Nicolás tenía la gran suerte de que justo la ventada de su habitación diera con la entrada de la casa vecina. Podía ver con total comodidad quién entraba y salía de ahí. En ocasiones volteaba por “pura casualidad” y se encontraba con Edgar.

Nada más al verlo volvía a sentir esa patada en el estómago y su mente se tomaba un gran descanso, mirar a Edgar era darle un respiro a su alma. Su cerebro había memorizado los horarios en los que Edgar salía de esa casa y justamente a esa misma hora Nicolás esperaba en la ventana.

Mirarlo haciendo cosas tan cotidianas como sacar la basura o ir a la escuela era lo mejor que le podía pasar a Nicolás, no podía evitar quedarse ahí, parado frente a la ventana hasta que aquel chico desaparecía completamente de su vista.

Odiaba tanto no poder comprender por qué tenía la enfermiza necesidad de verlo cada que fuera posible, no entendía por qué lo hacía sentir así, lo único que entendía era que verlo le brindaba una gran sensación de bienestar a la que se hizo adicto.

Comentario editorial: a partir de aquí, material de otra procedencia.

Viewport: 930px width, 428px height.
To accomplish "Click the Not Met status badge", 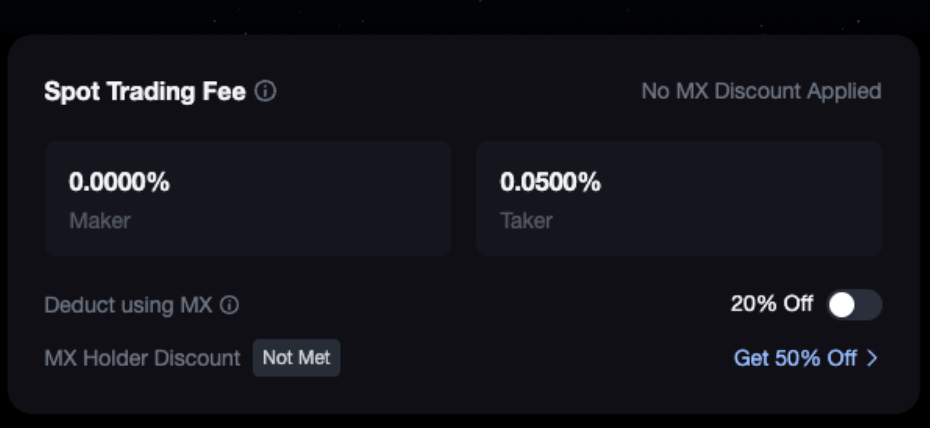I will coord(296,358).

Comenzó con mirarlo “sin querer” por la ventana de su habitación y terminó a salir de su casa en esos horarios “sin querer” sólo para encontrárselo “casualmente”. Cuando esto sucedía Edgar sólo lo miraba con una sonrisita y lo saludaba con un simple “buenos días”, “buenas tardes” o “buenas noches” despendiendo la hora.

Lo saludaba por educación, eso Nicolás lo tenía claro, pero la manera en la que lo hacía era diferente, lo decía en un tono chistoso y con esa sonrisita que le despertaba mil cosas. Jamás entendió por qué Edgar lo saludaba de tal forma, cualquiera lo tomaría como una falta de respeto, sin embargo Edgar lo hacía cada que tenía la oportunidad y solamente con Nicolás.

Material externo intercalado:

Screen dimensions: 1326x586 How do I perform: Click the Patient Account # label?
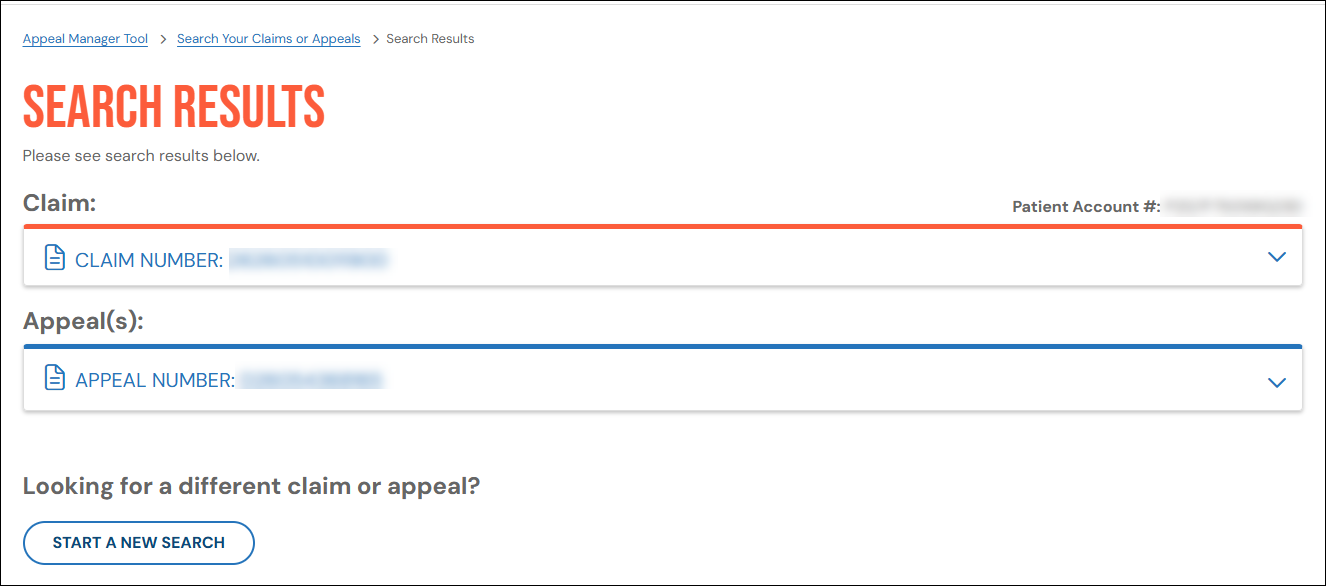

Somos casi de la misma edad, de alguna manera debe de sentirse en confianza conmigo y por eso me saluda así. — Pensaba Nicolás sintiéndose infinitamente alagado.

Las semanas se convirtieron en meses y la relación entre Edgar y Nicolás seguía sin avanzar. Edgar lo tenía presente como “el hijo raro de la amiga de mi mamá” y Nicolás lo tenía presente como “el chico que me llama la atención y nunca nadie lo sabrá”.

Un viernes después de un tedioso día de clases Nicolás se encontraba echado en el sillón de la sala de su casa mientras leía el mensaje de un amigo suyo por su celular y a la vez escuchaba como su mamá le contaba entusiasmada las conversaciones que había tenido con Maite.